There are two types of reservoirs developed in the basement of epimetamorphic pyroclastic rocks in Beier Sag, namely fracture reservoir and pore-cave reservoir. Origins of the pore-cave reservoir include the dissolution of calcite, dolomite, ankerite and other carbonate minerals, or the dissolution of feldspar particles or tuff. There are a small amount of residual primary pores and authigenic mineral intergranular micropores in this kind of reservoir. There are two sets of reservoirs in the basement, the weathering section and interior section. The interior section has high-quality reservoir zone, with a porosity of greater than 3% and permeability of greater than 1×10-3 μm2, reaching the threshold of Class I reservoir.

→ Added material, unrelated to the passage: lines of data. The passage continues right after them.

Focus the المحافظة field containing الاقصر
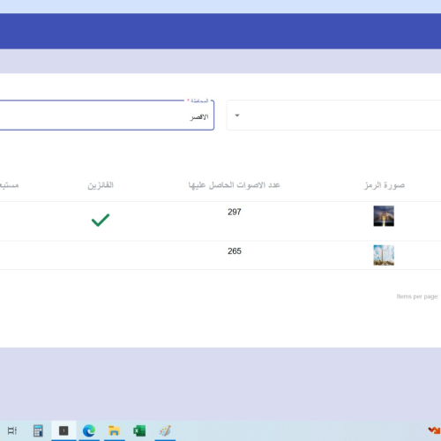The image size is (441, 441). [107, 115]
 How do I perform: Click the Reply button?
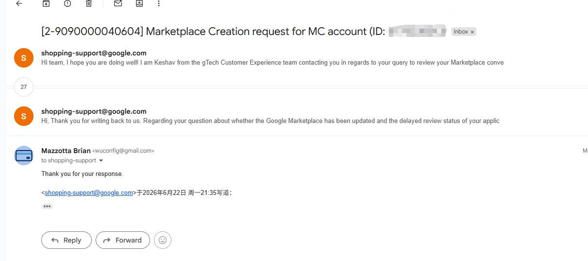coord(67,240)
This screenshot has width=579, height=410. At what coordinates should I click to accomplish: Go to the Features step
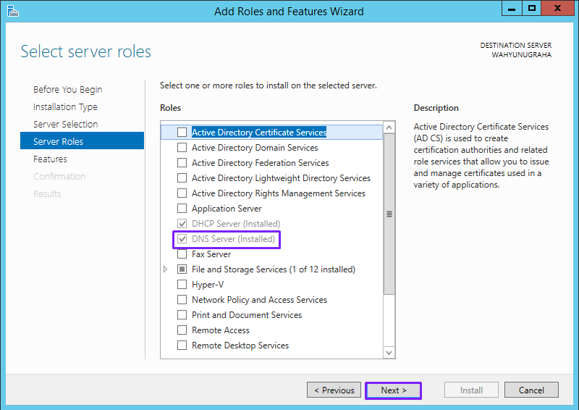click(x=50, y=159)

The basement reservoir was formed through complicated interactions between fluid and rocks, including the leaching of atmospheric freshwater, and the dissolution of deep magmatic hydrothermal fluid rising along discordogenic faults, organic acid and hydrocarbon-bearing fluid released during hydrocarbon generation and expulsion from hydrocarbon source rock.

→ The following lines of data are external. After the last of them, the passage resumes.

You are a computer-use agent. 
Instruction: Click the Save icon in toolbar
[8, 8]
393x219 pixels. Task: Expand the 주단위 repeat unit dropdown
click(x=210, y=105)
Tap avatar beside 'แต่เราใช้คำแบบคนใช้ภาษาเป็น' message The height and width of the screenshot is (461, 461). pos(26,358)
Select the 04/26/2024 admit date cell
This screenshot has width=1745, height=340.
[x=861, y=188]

The diagenetic reformation of basement reservoir can be divided into 4 stages, namely initial consolidation diagenesis stage, early supergene weathering-leaching stage, middle structural fracture-cementation-dissolution coexistence stage and late combined dissolution stage of organic acid and magmatic hydrothermal fluid. Among them, early supergene weathering-leaching stage and late combined dissolution stage of organic acid and magmatic hydrothermal fluid are the two major dissolution stages, as well as the main genesis and formation stages for the two sets of pore-cave reservoirs in the shallow weathering crust and interior of basement buried-hill.

Oil reservoirs in the weathering crust near the unconformity surface of basement buried-hill have been discovered in Hailar Basin. Systematic drilling of the interior basement hasn’t been carried out. Given the formation mechanism of the reservoir by deep fluid dissolution, more attention should be paid to the exploration of oil and gas reservoirs inside the basement, to expand the exploration scope to deep basement formations actively.